Second Foundation(51)
"Two. Which one ya want?"
"Which is closer?"
He stared at her: "Kalgan Central, lady."
"The other one, please. I've got the money." She had a twenty-Kalganid note in her hand. The denomination of the note made little difference to her, but the taxi-man grinned appreciatively.
"Anything ya say, lady. Sky-line cabs take ya anywhere."
She cooled her cheek against the slightly musty upholstery. The lights of the city moved leisurely below her.
What should she do? What should she do?
It was in that moment that she knew she was a stupid, stupid little girl, away from her father, and frightened. Her eyes were full of tears, and deep down in her throat, there was a small, soundless cry that hurt her insides.
She wasn't afraid that Lord Stettin would catch her. Lady Callia would see to that. Lady Callia! Old, fat, stupid, but she held on to her lord, somehow. Oh, it was clear enough, now. Everything was clear.

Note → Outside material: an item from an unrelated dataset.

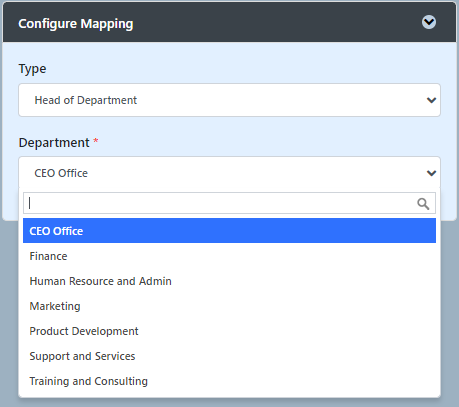Choose Finance from the department list
The height and width of the screenshot is (407, 459).
pyautogui.click(x=229, y=256)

That tea with Callia at which she had been so smart. Clever little Arcadia! Something inside Arcadia choked and hated itself. That tea had been maneuvered, and then Stettin had probably been maneuvered so that Homir was allowed to inspect the Palace after all. She, the foolish Callia, has wanted it so, and arranged to have smart little Arcadia supply a foolproof excuse, one which would arouse no suspicions in the minds of the victims, and yet involve a minimum of interference on her part.
Then why was she free? Homir was a prisoner, of course-
Unless-
Unless she went back to the Foundation as a decoy - a decoy to lead others into the hands of... of them.
So she couldn't return to the Foundation-
"Spaceport, lady." The air-taxi had come to a halt. Strange! She hadn't even noticed.
What a dream-world it was.
"Thanks," she pushed the bill at him without seeing anything and was stumbling out the door, then running across the springy pavement.
Lights. Unconcerned men and women. Large gleaming bulletin boards, with the moving figures that followed every single spaceship that arrived and departed.
Where was she going? She didn't care. She only knew that she wasn't going to the Foundation! Anywhere else at all would suit.
Oh, thank Seldon, for that forgetful moment - that last split-second when Callia wearied of her act because she had to do only with a child and had let her amusement spring through.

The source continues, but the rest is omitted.